Pity the poor appendix, a 2 to 4-inch-long, wormlike pouch dangling from the head of the caecum, where the large and small intestines meet. For most of its medical history — anatomists have known about it for well over five centuries — it was maligned as a mysterious, vestigial and seemingly useless organ that could only cause trouble if left to its own devices.
Though unable to determine its function, doctors recognised that the appendix could become inflamed and cause serious illness, even death. And so more often than not, starting in the mid-18th century, when in doubt, surgeons took it out.
The first successful appendectomy — on an 11-year-old boy whose appendix was punctured by a pin he swallowed — took place in London in 1735, followed 24 years later by the first appendectomy to treat appendicitis, in which the organ becomes infected. By the late 1800s, improvements in operative techniques and anaesthesia rendered surgery the treatment of choice, and it has remained so even though British physicians found in the mid-1900s that patients given only antibiotics often recovered without surgery.

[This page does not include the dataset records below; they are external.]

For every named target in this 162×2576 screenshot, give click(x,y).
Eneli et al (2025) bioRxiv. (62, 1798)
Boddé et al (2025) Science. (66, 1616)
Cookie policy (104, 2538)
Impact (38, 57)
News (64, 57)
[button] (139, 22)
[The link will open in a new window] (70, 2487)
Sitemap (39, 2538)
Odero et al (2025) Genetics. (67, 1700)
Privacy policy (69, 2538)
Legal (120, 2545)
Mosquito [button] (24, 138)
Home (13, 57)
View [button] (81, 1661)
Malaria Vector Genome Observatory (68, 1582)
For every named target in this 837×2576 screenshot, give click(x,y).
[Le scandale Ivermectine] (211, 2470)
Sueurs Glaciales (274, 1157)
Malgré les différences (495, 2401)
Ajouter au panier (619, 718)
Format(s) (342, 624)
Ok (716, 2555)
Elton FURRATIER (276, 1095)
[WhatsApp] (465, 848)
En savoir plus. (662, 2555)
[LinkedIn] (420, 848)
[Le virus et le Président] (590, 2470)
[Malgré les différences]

But the wheels of medical change can turn very slowly, and only now have researchers successfully demonstrated that nearly two-thirds of patients with an infected appendix that hasn’t ruptured (uncomplicated appendicitis) do as well or better when treated with antibiotics than those who have the appendix removed.

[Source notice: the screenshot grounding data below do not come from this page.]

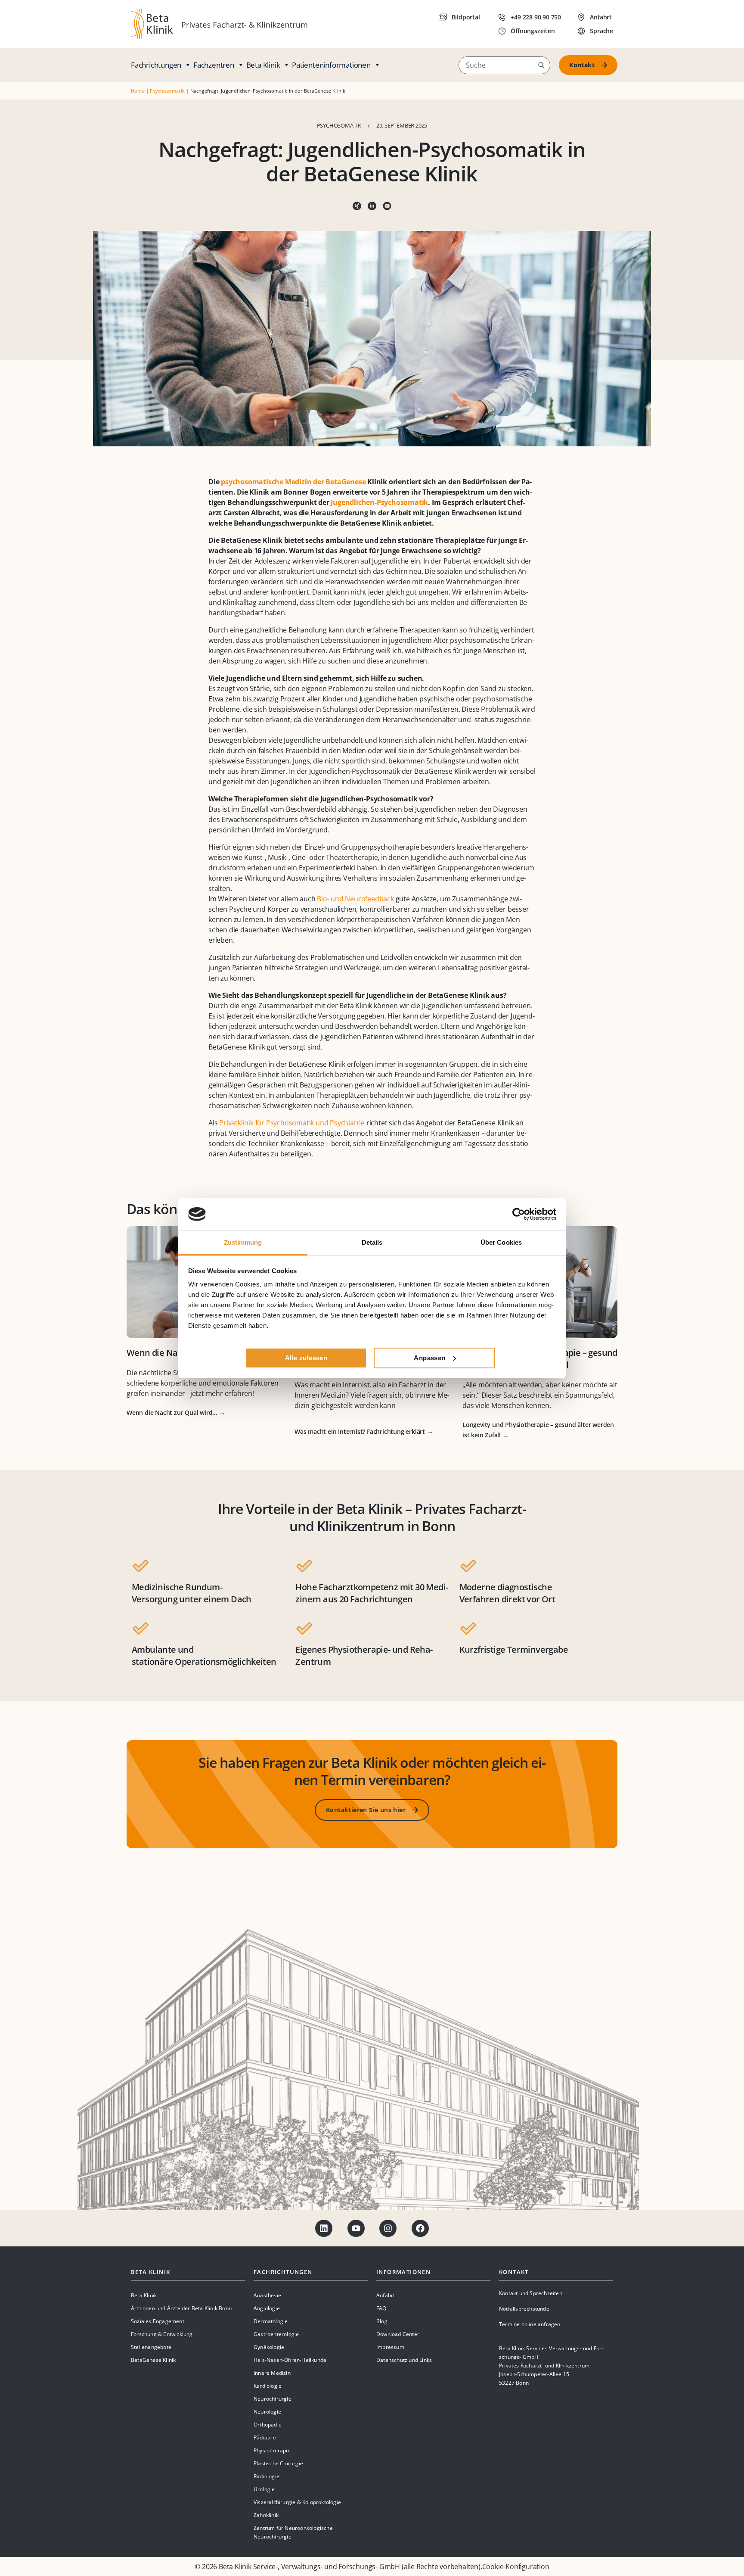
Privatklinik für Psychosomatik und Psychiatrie (292, 1123)
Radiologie (266, 2476)
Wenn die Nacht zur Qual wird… (172, 1412)
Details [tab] (372, 1242)
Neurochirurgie (272, 2398)
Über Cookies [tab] (501, 1242)
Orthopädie (268, 2424)
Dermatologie (271, 2321)
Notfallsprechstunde (524, 2308)
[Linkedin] (323, 2228)
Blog (382, 2321)
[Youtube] (356, 2228)
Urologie (264, 2489)
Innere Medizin (272, 2373)
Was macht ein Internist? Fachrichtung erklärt (359, 1431)
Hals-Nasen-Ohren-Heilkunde (290, 2360)
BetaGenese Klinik (153, 2360)
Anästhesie (267, 2295)
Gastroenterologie (276, 2334)
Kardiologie (268, 2385)
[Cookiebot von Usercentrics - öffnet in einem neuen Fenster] (518, 1214)
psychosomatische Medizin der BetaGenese (293, 481)
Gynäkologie (269, 2347)
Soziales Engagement (157, 2321)
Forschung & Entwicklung (162, 2334)
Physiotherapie (272, 2450)
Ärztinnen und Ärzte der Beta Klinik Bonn (181, 2308)
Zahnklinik (266, 2515)
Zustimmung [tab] (243, 1242)
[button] (541, 65)
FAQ (381, 2308)
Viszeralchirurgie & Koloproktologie (297, 2502)
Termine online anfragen (530, 2324)
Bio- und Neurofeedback (355, 898)
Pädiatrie (265, 2437)
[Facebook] (420, 2228)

The most definitive study, of 530 patients with uncomplicated appendicitis, was published in September in JAMA. Finnish researchers showed that appendicitis had not recurred five years later in 172 of the 257 patients randomly assigned to be treated with antibiotics. Of the 85 patients in the antibiotics group whose recurrent infections were then treated surgically, seven turned out not to have appendicitis, and in only two had the appendix ruptured. In an accompanying editorial, Dr Edward H. Livingston, deputy editor of JAMA, wrote that findings from the Finnish study “dispel the notion that uncomplicated acute appendicitis is a surgical emergency. Nonsurgical treatment in uncomplicated appendicitis is a reasonable option.”
The latest and largest study was published in JAMA Surgery, though it was less definitive because it was not a randomised trial. It found that the success of nonsurgical treatment of uncomplicated appendicitis was better than previously believed, but patients treated without surgery were twice as likely to be re-admitted to the hospital and required more follow-up visits, which ended up costing $785 more per patient than the cost for patients treated surgically.

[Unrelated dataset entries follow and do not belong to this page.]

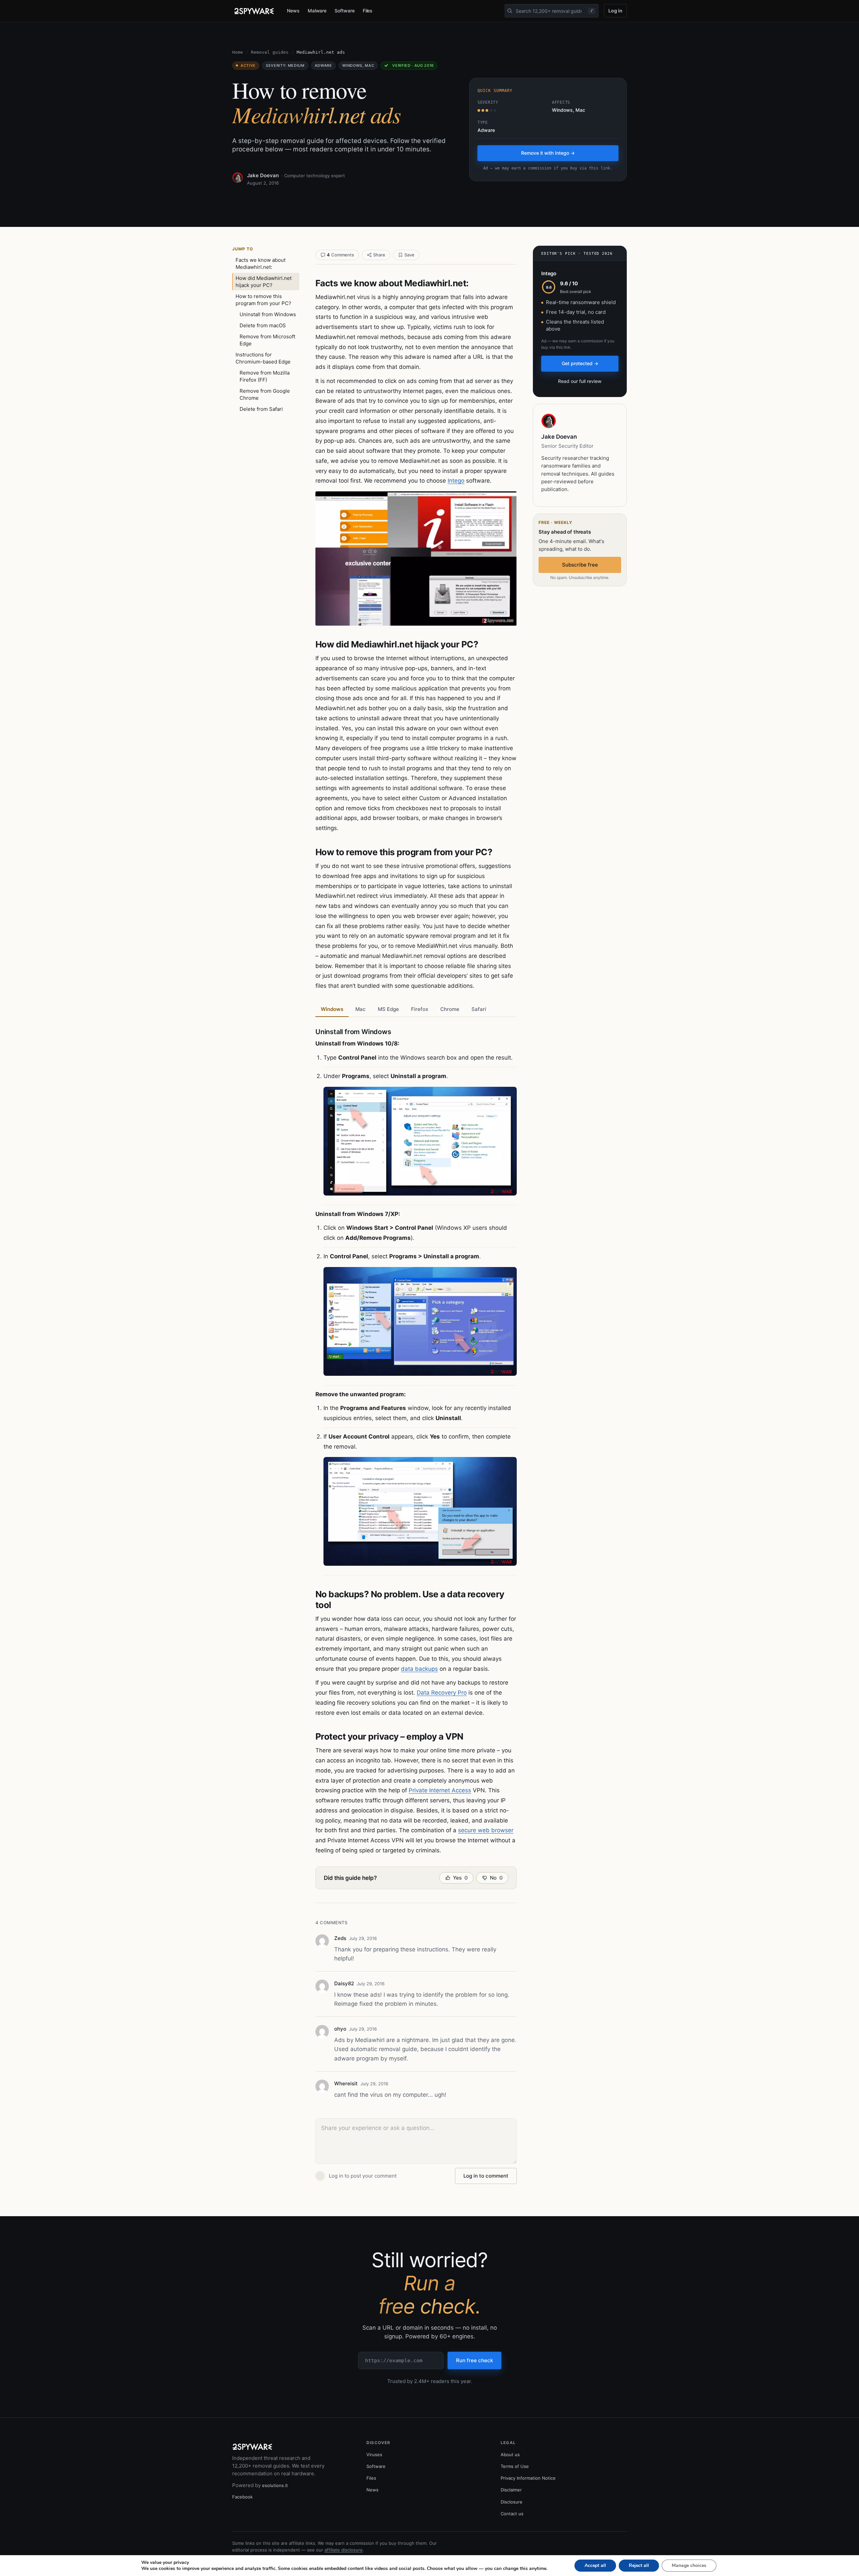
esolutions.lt (275, 2485)
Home (237, 52)
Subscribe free (580, 565)
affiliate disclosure (343, 2550)
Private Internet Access (440, 1790)
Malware (317, 10)
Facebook (242, 2496)
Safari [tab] (478, 1009)
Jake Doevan (263, 175)
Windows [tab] (332, 1009)
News (293, 10)
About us (510, 2454)
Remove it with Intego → (548, 153)
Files (368, 10)
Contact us (512, 2513)
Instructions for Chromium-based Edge (263, 358)
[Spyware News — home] (254, 11)
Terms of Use (515, 2466)
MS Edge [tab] (388, 1009)
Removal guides (270, 52)
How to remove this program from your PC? (263, 299)
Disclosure (511, 2502)
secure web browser (485, 1830)
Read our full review (580, 381)
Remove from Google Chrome (265, 394)
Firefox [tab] (419, 1009)
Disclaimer (511, 2489)
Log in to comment (485, 2176)
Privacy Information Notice (528, 2478)
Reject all (639, 2565)
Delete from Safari (261, 409)
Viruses (374, 2454)
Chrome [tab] (449, 1009)
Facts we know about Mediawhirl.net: (261, 263)
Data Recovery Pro (442, 1692)
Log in (615, 10)
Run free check (474, 2360)
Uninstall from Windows (268, 314)
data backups (419, 1668)
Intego (456, 480)
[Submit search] (509, 10)
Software (344, 10)
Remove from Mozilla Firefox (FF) (265, 376)
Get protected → (580, 363)
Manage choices (689, 2565)
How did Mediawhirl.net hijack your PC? (264, 281)
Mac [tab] (360, 1009)
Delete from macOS (263, 325)
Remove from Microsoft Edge (267, 340)
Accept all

Even though about two patients in five treated with antibiotics later required an operation, the advantages of a nonsurgical approach for those who were spared a recurrence of appendicitis include avoiding potential complications from anaesthesia and surgery and a much longer recovery. Still, you may want to know, why keep this organ, given that 7 per cent of us will develop appendicitis during our lifetimes? The answer, my friends, is that the appendix is turning out to contain biologically useful tissue that may help prevent nasty gastrointestinal ills.
As long ago as 1913, a British surgeon pointed out that the appendix is a mass of lymphoid tissue that most likely protects against harmful infections. “The vermiform appendix of man is not solely a vestigial structure,” Dr Edred M. Corner wrote in The British Medical Journal. “On the contrary, it is a specialised part of the alimentary canal, Nature having made use of a disappearing structure and endowed it with a secondary function by giving it lymphoid tissue to protect the body against the microorganisms in the ileo-caecal region.” Now, a century later, researchers have provided evidence in support of Corner, contradicting long-standing medical dogma to remove the appendix, not only when it’s infected, but also whenever surgery for some other reason renders it accessible.
Sixteen years ago, when I was about to be operated on for a strangulated intestine, I was asked if I wanted my appendix removed at the same time. My response was “Hell no! It might be useful.” Though I could cite no biological evidence at the time, I suspected evolution didn’t preserve the appendix for no reason. As it turns out, Heather F. Smith, an evolutionary biologist, and colleagues at Midwestern University in Glendale, Arizona, have found convincing evidence that “the appendix had apparently evolved independently more than 30 times in the course of mammalian evolution, suggesting that it provided some kind of adaptive advantage,” she told me.
“The appendix, with its high concentration of lymphoid tissue, stimulates and supports the immune system, especially when pathogens invade the gastrointestinal tract,” she explained.
Research at Duke University lends further support to the value of this “useless vestige of evolution,” as it was long considered. Dr. Ralph Randal Bollinger and colleagues in the department of surgery at Duke described the presence of a “biofilm” of beneficial bacteria in the large bowel of humans, suggesting that the appendix “is well suited as a safe house” for bacteria that can repopulate the colon when its contents are “purged following exposure to a pathogen”.
In other words, should you become afflicted with a diarrhoeal illness that washes out the good bacteria normally found in a healthy colon, the appendix can serve as a repository of beneficial organisms to replace them.